◆ **Problem statement**
Output as a JSON list of strings the part of the entries that opens with the line containing "This screenshot has height=668, width=1366." and closes with the line containing "pos(415,225)", one string per line, with both of those lines included and blank lines left out.

◆ **Records shown**
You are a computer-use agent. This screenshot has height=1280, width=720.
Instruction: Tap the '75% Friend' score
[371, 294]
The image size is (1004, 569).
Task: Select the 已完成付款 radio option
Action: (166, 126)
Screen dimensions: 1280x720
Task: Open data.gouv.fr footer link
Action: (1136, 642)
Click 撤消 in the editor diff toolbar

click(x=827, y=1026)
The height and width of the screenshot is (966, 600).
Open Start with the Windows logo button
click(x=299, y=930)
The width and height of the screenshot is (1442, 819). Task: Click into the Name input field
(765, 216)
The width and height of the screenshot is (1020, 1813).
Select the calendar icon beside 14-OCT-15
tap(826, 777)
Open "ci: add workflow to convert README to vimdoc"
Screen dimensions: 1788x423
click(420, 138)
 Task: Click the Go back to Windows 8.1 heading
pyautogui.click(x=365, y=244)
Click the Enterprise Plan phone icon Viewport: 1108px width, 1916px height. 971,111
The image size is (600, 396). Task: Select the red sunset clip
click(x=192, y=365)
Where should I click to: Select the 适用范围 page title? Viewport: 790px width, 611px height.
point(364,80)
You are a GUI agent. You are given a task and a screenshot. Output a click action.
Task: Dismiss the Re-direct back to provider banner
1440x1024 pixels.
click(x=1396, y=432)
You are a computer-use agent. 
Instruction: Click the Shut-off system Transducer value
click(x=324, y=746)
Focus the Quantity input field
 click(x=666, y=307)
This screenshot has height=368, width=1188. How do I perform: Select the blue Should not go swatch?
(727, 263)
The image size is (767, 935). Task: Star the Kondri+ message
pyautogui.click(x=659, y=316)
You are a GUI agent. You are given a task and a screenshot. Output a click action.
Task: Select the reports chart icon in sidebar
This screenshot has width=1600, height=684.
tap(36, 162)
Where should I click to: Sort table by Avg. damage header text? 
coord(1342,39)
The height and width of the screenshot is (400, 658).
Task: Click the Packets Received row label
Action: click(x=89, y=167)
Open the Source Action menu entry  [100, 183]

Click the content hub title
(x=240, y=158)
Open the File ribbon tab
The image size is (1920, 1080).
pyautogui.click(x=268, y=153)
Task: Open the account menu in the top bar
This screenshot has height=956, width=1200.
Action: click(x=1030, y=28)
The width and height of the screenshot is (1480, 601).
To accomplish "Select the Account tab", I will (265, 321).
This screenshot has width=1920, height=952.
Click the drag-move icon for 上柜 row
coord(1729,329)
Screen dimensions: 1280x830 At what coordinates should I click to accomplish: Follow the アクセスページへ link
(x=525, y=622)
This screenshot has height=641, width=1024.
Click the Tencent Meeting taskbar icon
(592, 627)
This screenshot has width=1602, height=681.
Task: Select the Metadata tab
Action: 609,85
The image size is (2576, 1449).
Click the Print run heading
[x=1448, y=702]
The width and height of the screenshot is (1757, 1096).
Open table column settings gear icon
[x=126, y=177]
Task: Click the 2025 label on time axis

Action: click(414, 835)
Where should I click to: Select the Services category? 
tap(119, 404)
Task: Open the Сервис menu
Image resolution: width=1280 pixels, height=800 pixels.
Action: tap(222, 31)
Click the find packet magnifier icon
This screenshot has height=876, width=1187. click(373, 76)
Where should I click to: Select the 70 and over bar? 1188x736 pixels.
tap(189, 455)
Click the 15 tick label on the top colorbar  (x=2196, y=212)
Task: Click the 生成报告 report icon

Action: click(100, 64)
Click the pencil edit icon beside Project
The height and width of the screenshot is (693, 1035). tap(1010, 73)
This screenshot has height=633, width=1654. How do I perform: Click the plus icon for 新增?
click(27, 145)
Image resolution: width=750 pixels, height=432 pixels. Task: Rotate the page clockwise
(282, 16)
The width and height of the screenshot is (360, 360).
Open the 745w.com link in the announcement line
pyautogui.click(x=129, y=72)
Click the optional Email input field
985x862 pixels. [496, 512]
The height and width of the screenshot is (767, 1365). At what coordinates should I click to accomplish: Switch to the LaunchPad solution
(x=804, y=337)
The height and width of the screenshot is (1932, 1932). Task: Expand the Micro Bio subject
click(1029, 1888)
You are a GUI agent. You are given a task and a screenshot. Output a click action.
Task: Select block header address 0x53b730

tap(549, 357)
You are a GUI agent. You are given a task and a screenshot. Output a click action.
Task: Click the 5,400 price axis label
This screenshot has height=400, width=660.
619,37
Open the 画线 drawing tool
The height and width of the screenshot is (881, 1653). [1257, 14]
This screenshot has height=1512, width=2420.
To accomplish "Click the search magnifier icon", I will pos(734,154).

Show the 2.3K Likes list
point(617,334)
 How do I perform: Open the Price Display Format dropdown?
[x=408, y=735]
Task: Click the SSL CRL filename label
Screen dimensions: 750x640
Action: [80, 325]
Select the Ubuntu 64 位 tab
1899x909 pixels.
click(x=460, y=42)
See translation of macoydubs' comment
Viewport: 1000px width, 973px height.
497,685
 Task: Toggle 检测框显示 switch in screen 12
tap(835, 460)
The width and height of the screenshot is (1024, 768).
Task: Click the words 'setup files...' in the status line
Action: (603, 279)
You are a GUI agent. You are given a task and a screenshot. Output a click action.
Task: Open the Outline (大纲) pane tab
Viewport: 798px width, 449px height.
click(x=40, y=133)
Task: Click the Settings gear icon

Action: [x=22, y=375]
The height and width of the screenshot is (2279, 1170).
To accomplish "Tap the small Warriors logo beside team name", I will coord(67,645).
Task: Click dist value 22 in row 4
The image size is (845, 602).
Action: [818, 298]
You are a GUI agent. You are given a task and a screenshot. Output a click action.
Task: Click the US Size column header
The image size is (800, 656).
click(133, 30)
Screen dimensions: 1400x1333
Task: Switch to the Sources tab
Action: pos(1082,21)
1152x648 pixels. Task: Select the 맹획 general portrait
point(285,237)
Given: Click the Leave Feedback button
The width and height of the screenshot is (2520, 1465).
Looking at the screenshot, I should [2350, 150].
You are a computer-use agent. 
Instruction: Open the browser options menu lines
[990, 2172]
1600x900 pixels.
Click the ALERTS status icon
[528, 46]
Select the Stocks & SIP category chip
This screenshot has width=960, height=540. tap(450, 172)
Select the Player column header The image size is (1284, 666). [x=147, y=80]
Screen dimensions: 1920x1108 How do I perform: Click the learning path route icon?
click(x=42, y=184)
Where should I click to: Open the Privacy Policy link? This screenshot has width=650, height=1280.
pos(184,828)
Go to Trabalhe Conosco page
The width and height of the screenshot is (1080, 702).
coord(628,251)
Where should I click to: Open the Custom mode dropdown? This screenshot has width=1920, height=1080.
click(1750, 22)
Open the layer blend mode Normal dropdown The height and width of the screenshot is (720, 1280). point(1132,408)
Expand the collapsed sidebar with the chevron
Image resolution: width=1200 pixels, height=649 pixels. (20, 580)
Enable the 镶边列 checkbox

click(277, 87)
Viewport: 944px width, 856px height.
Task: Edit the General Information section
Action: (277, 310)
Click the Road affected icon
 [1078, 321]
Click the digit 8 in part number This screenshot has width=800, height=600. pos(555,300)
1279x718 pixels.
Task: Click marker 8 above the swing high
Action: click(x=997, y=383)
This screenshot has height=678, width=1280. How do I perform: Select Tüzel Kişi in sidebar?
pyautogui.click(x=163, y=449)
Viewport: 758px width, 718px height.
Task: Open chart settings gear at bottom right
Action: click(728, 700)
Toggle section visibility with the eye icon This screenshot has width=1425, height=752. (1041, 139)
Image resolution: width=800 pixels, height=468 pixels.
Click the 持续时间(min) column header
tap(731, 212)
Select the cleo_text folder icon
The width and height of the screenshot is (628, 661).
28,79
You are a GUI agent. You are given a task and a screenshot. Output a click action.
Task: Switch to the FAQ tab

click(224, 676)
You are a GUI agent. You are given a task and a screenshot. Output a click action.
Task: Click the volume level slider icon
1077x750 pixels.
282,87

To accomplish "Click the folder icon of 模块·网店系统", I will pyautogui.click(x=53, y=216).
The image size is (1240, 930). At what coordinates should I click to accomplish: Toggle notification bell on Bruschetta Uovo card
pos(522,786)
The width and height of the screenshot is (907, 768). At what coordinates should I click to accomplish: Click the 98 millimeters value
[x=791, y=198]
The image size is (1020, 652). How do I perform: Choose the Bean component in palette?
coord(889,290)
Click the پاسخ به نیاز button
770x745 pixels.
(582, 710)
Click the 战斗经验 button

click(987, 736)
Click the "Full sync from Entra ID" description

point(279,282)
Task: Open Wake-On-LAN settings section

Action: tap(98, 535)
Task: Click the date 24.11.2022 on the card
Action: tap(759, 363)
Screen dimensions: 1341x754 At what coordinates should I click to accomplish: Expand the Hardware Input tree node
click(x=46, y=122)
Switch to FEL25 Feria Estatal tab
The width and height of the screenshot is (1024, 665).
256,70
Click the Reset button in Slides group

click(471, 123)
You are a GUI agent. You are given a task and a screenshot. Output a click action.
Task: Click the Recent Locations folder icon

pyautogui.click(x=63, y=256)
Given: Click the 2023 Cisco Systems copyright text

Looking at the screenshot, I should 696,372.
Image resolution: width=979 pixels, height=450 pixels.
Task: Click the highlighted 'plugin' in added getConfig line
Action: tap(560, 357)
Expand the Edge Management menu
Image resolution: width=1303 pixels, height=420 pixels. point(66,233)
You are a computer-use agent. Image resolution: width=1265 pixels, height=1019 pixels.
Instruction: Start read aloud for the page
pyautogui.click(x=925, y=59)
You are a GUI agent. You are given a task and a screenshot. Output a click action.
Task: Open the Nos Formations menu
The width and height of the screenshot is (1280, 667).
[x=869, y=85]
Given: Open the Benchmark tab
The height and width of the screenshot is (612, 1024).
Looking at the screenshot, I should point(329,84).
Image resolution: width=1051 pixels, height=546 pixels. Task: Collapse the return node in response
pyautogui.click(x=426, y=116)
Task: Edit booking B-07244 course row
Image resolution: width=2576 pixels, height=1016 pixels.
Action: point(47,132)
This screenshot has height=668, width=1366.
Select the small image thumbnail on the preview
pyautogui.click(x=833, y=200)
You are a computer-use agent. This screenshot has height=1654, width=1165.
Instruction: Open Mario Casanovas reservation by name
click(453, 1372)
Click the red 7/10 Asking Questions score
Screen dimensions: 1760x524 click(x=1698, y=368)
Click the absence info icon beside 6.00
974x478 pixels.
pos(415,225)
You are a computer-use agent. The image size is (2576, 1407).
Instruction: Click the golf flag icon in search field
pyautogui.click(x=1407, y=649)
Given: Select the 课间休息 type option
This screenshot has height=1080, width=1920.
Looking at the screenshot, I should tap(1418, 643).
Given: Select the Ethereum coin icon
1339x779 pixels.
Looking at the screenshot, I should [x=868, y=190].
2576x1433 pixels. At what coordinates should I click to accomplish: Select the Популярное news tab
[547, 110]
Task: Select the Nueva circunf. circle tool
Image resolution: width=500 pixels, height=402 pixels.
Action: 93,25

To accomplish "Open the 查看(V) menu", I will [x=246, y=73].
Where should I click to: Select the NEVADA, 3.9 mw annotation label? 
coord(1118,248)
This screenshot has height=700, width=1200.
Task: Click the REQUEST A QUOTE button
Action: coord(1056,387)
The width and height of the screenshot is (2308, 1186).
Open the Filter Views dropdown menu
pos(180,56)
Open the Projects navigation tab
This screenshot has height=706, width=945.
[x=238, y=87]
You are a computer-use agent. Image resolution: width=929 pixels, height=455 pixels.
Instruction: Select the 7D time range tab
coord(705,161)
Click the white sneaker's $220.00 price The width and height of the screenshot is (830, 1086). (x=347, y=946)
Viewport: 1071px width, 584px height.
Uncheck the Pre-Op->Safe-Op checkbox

◆ **The completed task**
[
  "This screenshot has height=668, width=1366.",
  "Select the small image thumbnail on the preview",
  "pyautogui.click(x=833, y=200)",
  "You are a computer-use agent. This screenshot has height=1654, width=1165.",
  "Instruction: Open Mario Casanovas reservation by name",
  "click(453, 1372)",
  "Click the red 7/10 Asking Questions score",
  "Screen dimensions: 1760x524 click(x=1698, y=368)",
  "Click the absence info icon beside 6.00",
  "974x478 pixels.",
  "pos(415,225)"
]